The Return of the King (1955) by JRR Tolkien

I don’t remember much about the film of The Return of the King, except for what felt like eternal denouement. I don’t actually remember but, if memory serves, it felt as though the last 45 minutes of that film were devoted to wrapping things up. I was worried that this book would be the same and, it sort of is. There are approximately 100 pages devoted to denouement, which may not seem like a lot for a 1350 page novel, but is a hell of a lot for the 400 pages of these two last books.

On the back of my edition it says the conclusion is “devastating” but I don’t see how. All major (good) characters live and only a few minor ones don’t – this is a conclusion with very little cost for the reader. There are so many characters at this point that I can’t help but think that killing off one or two of the major ones might have added some more emotional resonance; alas it was another time.

I find the way the battle for Gondor gets resolved to be awfully similar to the way the battle for Helm’s Deep was resolved – the cavalry show up just in the nick of time. Did we need two of these?

But at least Book 5 has lots of things happening.

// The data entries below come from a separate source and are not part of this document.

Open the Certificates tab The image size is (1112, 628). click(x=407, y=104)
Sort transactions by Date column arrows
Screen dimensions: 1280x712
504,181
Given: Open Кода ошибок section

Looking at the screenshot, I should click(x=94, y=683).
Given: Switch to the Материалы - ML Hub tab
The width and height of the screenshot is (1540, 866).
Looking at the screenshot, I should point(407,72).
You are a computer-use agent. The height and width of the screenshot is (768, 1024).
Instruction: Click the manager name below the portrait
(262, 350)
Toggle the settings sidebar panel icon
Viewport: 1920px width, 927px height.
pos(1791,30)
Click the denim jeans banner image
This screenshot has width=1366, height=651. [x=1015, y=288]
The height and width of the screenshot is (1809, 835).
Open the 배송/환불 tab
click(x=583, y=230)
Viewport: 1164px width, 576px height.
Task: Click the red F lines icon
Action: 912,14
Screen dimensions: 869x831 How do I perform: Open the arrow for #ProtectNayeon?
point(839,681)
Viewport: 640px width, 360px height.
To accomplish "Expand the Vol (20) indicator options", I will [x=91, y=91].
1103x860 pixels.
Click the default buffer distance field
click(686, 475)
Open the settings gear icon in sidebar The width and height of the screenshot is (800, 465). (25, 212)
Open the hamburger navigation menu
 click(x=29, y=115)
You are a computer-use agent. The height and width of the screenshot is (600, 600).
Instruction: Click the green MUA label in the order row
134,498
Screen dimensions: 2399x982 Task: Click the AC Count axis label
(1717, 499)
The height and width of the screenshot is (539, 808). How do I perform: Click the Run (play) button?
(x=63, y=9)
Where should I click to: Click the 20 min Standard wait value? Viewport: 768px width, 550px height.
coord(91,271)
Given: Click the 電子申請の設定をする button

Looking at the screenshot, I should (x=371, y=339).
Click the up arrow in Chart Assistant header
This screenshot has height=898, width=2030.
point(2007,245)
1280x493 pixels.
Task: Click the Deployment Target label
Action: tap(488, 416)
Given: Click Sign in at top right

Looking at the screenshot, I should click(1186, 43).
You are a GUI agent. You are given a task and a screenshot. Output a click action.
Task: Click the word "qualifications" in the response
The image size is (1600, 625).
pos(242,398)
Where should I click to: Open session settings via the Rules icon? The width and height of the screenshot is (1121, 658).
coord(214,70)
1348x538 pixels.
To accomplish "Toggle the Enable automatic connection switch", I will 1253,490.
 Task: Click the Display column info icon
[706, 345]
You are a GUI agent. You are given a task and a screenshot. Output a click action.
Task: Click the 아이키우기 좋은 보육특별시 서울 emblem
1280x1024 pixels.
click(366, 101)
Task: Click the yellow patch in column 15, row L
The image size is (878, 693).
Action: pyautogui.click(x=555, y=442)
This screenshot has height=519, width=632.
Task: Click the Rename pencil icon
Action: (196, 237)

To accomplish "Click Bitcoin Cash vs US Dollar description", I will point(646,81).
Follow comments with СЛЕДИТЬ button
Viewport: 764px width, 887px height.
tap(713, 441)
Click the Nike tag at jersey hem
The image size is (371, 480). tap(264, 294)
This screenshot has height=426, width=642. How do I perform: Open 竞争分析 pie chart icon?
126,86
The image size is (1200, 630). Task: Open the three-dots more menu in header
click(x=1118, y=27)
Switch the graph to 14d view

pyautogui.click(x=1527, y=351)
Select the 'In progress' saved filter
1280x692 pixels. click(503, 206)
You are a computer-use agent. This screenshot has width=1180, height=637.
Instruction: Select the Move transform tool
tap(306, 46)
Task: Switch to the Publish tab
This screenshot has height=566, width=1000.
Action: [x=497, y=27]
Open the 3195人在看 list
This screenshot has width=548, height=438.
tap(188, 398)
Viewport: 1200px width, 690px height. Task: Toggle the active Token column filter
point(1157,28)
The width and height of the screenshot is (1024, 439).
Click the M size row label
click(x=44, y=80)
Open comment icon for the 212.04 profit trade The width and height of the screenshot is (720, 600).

Much of Book 6 is devoted to the denouement but, before that, it is devoted to Frodo and Sam walking the wrong way (!!!) through Mordor. There are certain things Tolkien does which I just cannot get behind and one of them is having his characters walk the wrong way so his days line up correctly.

And then there is the interminable denouement, around 100 pages, which is just exhausting. I was wondering why the whole two chapters of Shire crap happen too, until a certain evil person, not yet killed, shows up. I don’t know how he got there ahead of Frodo and Sam – I guess they move so damn slow that it’s possible.

Whatever virtues I could see in the earlier books I couldn’t really see in this one. The story is of another time and is so morally unsophisticated that it has always driven me crazy, but at least the ratio of stuff happening to not happening was reasonably high in books 3 and 4, not so here. It still feels to me like a story told for a pre-industrial time and that’s something I cannot get my head around. Hate of modernity must have been pretty damn strong in the 1950s for this to captivate as many people as it did.

I now turn to the Appendixes because I am a completist, I am apparently a glutton for punishment, and because I feel like maybe they will clear up a few things. Wish me luck.